India has deployed thousands of additional security forces and roped in about 16,000 “digital volunteers” to sanitise social media of inflammatory posts ahead of a crucial Supreme Court verdict on a disputed religious site.
Hindus and Muslims have for decades been bitterly divided over the 16th-century Babri mosque in Ayodhya, a city in the northern Uttar Pradesh state that Hindus believe is the birthplace of their god Ram.
Tensions boiled over in 1992 when Hindu zealots destroyed the mosque, sparking religious violence that killed 2,000 people.
India’s top court is expected to hand down its ruling on competing claims to the site’s ownership before chief justice Ranjan Gogoi retires on November 17.
“Thousands of (additional) security personnel from different agencies have been deployed in and around Ayodhya. Additional vehicles, CCTV cameras, body cameras and drones too have been brought in,” Ayodhya police senior superintendent Ashish Tiwari said.
“The police is also making other efforts to ensure that things remain calm. We have enlisted around 16,000 digital volunteers from 1,600 villages in the region to help monitor and flag sensitive content on the social media.”
The monitors will report what they deem is inappropriate content to police, who could then try to track down the posters and demand that they delete their posts or messages.
Ayodhya — considered one of the holiest Hindu sites — is visited by religious pilgrims from all over India throughout the year.
Around one million pilgrims are expected to be there early next week for a bathing ritual in the Saryu river that flows in the region.
“We just have to stay alert and sensitive to the security of the visiting pilgrims,” Ayodhya district magistrate Anuj Kumar Jha said.
“We are also keeping a very close watch on the social media to ensure there are no rumours or incitement.”
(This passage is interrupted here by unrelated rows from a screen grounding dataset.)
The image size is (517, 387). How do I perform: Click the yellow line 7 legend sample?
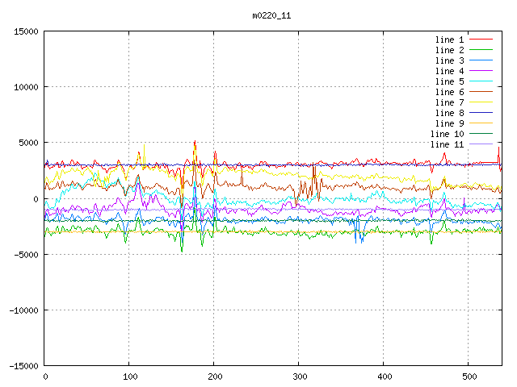coord(481,102)
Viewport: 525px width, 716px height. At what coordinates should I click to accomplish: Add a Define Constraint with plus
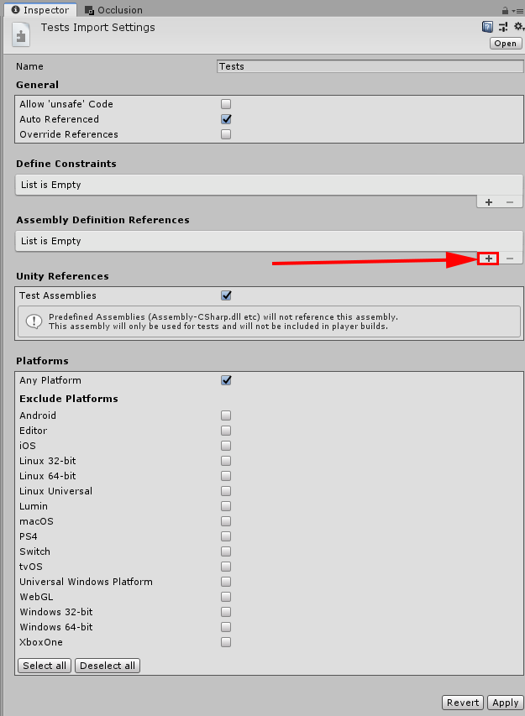(x=488, y=202)
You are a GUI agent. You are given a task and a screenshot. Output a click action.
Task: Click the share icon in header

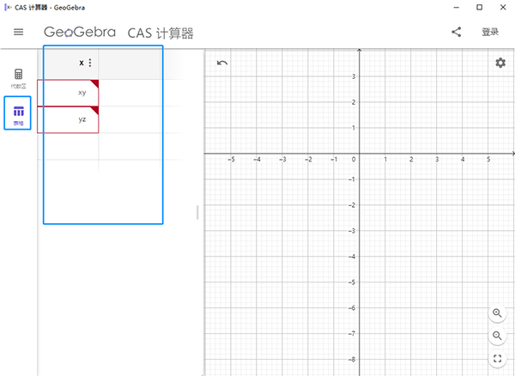456,33
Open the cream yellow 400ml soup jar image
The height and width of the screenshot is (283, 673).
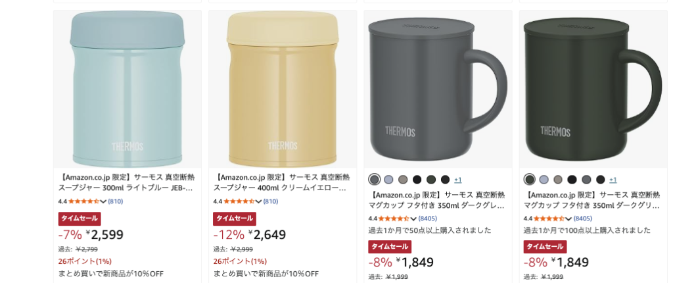pyautogui.click(x=283, y=89)
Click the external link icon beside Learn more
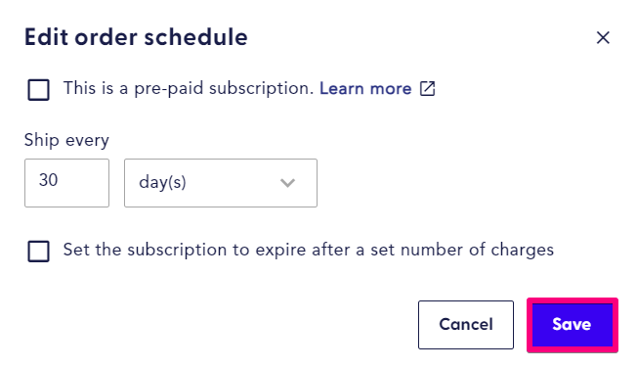Image resolution: width=637 pixels, height=368 pixels. (427, 88)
Authorities clamped down on movement and assembly of people in the region last month when the court was concluding its hearing into the dispute.
The district also banned firecrackers and drones, only allowing them to be used if permission is granted.
The Supreme Court has to decide on the appeals against a key 2010 verdict by the High Court which ruled that both groups should split the site, with Hindus granted the lion’s share.
Many Hindus believe the medieval mosque that stood there for 460 years was only built after the destruction of an earlier temple.
Prime minister Narendra Modi’s Hindu nationalist party has campaigned on constructing a new temple on the site of the razed mosque for decades.